Data extracted from a collection
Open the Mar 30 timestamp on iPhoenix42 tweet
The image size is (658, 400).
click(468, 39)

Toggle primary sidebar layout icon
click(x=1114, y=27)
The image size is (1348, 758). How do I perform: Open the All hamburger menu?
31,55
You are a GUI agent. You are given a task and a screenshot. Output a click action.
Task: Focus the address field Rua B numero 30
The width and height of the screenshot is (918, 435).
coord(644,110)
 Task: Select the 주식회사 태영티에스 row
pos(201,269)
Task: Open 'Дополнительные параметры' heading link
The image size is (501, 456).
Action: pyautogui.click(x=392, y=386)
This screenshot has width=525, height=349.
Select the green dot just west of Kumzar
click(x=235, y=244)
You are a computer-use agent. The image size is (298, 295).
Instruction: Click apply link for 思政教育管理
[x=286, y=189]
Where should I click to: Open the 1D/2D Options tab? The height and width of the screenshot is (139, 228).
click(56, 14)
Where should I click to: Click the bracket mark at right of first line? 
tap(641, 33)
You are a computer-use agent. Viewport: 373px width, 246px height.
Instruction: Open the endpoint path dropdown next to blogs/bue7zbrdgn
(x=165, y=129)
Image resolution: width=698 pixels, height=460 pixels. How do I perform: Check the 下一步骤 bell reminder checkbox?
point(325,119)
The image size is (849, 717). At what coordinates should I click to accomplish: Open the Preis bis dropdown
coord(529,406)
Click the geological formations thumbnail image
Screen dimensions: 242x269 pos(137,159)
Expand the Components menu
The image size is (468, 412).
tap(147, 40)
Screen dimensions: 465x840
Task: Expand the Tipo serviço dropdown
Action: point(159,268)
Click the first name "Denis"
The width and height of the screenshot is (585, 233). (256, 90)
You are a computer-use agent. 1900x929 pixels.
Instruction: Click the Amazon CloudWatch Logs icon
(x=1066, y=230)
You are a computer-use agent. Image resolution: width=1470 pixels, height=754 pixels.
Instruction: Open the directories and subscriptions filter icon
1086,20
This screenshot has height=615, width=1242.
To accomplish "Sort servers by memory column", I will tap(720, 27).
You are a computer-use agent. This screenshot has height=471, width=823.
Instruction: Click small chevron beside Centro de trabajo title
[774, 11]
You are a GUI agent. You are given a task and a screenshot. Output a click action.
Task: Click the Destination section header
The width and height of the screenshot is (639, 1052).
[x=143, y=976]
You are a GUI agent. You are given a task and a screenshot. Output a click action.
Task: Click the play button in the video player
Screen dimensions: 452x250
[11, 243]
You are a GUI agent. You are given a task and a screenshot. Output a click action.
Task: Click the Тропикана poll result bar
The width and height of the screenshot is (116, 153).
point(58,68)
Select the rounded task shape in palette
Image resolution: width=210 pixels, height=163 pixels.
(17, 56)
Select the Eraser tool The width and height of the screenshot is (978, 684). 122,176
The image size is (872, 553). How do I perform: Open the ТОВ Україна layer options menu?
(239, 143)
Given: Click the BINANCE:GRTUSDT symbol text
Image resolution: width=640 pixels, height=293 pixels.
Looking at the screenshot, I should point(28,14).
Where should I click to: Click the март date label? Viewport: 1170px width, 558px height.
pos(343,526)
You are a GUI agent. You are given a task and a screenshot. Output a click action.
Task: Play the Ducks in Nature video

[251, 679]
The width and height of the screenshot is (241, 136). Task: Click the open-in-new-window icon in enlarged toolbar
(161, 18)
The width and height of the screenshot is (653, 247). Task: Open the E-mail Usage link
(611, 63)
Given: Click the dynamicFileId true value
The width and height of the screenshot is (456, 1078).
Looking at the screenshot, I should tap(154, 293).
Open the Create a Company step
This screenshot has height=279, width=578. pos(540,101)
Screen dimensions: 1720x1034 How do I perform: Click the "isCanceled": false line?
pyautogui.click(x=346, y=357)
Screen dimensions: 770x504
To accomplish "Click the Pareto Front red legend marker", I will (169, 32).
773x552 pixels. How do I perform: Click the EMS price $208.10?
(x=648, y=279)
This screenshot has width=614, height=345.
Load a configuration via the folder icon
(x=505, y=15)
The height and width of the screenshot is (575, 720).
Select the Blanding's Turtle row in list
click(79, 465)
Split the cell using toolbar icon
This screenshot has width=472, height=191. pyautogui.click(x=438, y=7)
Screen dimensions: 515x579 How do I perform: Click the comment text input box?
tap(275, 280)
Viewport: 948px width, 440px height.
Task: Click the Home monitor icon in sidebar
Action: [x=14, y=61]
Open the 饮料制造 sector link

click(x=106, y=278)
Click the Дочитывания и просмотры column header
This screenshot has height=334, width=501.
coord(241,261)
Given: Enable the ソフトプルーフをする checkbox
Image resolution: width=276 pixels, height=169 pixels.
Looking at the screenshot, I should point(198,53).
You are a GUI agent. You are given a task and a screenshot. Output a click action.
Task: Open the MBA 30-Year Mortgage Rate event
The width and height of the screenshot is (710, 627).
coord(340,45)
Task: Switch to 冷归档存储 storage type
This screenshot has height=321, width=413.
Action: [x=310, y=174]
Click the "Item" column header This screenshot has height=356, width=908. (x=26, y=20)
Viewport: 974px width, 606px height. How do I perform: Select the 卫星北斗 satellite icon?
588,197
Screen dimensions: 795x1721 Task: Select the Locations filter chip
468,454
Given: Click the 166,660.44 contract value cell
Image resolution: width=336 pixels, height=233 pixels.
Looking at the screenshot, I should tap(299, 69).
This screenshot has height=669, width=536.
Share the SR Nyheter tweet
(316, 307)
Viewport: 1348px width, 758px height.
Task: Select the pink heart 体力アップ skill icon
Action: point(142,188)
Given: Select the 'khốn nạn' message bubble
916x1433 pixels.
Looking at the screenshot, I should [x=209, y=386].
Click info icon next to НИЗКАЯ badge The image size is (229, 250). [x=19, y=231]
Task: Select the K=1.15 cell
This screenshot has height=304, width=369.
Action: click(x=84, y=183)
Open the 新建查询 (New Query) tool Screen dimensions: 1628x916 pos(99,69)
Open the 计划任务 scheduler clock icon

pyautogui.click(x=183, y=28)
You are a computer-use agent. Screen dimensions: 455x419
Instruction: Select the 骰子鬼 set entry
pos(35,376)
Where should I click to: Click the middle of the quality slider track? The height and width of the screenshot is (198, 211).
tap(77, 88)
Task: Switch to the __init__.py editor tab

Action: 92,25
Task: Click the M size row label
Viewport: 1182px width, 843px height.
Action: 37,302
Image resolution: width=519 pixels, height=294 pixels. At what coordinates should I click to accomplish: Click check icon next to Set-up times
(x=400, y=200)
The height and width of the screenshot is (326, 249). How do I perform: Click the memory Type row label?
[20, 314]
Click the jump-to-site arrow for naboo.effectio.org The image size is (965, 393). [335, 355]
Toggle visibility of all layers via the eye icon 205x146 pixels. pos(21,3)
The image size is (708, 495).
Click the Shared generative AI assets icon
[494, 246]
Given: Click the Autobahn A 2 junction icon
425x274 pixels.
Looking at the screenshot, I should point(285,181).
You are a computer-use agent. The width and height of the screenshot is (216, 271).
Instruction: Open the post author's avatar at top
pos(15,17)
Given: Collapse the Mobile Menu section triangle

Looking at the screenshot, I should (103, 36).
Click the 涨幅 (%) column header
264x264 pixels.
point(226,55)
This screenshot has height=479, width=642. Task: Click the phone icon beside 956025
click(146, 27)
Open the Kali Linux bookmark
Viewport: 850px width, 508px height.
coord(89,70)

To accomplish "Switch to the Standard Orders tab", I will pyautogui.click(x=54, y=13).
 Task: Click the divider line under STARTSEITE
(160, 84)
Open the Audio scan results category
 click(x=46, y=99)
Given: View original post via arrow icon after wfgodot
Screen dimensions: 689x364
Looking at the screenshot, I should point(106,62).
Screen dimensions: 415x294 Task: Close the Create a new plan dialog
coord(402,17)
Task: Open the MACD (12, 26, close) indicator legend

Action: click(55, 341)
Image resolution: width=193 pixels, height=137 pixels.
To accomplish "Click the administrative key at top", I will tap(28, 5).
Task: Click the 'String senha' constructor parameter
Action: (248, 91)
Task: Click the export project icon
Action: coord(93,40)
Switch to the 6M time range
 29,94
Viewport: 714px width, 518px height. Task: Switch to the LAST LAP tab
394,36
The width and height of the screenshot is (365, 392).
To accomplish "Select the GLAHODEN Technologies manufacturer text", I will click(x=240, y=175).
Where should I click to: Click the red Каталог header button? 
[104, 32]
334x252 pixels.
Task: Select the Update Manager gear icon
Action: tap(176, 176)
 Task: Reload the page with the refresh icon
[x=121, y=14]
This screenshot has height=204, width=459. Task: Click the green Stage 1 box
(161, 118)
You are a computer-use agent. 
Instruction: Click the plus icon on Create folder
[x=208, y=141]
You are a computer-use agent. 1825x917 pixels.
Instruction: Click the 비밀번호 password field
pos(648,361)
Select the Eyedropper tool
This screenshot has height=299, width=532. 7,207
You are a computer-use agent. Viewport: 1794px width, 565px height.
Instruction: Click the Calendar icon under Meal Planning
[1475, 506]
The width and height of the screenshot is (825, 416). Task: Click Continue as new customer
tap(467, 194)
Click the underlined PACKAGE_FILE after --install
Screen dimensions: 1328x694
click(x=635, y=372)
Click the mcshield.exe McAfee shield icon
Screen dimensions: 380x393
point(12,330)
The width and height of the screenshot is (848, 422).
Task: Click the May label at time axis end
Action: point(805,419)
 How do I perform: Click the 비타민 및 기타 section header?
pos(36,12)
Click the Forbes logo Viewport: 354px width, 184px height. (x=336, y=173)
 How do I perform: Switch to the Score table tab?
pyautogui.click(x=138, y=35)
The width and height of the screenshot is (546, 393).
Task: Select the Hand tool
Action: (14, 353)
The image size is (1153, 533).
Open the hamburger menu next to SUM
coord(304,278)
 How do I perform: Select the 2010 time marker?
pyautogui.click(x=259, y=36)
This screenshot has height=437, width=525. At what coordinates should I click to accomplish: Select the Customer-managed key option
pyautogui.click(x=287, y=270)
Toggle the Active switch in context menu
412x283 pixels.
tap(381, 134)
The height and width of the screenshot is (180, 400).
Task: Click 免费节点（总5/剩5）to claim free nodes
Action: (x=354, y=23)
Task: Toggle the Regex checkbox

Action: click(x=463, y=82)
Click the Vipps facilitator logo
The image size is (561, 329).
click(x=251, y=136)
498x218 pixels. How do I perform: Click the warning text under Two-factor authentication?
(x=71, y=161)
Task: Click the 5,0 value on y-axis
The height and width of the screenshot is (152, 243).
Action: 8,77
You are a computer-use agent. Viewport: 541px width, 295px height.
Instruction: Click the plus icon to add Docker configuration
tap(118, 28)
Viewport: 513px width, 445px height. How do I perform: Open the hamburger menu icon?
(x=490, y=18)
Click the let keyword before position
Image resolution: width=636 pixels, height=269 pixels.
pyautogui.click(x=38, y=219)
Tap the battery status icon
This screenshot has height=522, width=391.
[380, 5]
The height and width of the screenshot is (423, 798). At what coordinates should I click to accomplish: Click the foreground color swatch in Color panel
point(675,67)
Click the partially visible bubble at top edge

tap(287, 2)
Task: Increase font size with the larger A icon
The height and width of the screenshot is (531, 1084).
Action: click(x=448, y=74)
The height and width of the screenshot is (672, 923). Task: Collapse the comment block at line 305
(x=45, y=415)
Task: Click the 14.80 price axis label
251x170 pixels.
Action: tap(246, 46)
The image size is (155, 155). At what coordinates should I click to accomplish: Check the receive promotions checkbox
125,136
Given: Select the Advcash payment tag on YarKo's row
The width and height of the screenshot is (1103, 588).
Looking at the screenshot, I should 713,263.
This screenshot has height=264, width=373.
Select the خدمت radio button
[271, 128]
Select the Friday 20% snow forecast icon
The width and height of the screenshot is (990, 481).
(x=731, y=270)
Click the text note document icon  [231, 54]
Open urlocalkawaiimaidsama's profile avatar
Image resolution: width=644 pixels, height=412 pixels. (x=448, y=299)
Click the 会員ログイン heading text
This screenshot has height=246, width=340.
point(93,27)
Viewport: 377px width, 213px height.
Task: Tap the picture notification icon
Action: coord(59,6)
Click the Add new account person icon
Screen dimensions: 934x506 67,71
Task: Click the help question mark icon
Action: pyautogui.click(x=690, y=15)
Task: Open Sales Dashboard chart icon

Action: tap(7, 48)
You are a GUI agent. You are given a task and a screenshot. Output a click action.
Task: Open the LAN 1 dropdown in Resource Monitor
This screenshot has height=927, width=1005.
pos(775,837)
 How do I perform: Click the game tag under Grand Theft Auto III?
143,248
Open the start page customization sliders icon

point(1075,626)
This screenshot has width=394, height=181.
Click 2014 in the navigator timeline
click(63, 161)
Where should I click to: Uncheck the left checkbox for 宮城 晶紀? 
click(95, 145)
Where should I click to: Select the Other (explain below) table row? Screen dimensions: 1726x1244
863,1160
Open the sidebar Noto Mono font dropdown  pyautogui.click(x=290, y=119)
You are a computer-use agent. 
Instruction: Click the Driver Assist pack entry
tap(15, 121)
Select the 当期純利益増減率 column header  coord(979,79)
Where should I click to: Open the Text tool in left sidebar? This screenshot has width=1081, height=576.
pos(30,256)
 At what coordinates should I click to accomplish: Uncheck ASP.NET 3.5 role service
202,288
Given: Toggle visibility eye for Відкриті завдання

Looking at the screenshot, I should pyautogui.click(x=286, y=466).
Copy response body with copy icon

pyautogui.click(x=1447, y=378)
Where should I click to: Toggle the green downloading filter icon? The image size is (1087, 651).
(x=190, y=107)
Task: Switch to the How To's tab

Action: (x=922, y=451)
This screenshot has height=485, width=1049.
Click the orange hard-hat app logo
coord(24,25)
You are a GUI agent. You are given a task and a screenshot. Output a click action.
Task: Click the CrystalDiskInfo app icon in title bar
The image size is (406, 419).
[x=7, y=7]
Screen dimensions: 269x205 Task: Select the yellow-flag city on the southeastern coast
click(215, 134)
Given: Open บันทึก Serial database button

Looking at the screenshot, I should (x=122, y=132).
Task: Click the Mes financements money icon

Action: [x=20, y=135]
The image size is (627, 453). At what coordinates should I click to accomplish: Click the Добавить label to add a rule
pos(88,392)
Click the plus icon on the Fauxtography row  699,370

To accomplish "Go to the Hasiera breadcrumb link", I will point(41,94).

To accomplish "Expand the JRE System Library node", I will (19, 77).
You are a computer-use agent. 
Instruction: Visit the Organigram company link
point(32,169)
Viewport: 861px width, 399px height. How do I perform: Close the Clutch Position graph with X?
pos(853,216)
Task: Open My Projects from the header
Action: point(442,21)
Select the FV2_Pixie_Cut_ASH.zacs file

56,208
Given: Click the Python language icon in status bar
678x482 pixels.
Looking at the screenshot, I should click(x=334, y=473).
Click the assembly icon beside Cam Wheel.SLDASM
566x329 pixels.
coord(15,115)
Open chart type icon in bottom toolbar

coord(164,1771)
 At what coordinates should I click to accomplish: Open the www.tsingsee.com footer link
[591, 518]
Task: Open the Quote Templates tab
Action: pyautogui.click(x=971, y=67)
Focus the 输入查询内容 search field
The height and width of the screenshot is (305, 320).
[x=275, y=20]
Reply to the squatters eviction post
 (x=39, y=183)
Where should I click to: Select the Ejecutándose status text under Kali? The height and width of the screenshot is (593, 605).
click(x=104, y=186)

About this task >> All that is needed is the number of lines above in which the string "font" appears.

Written solution >> 2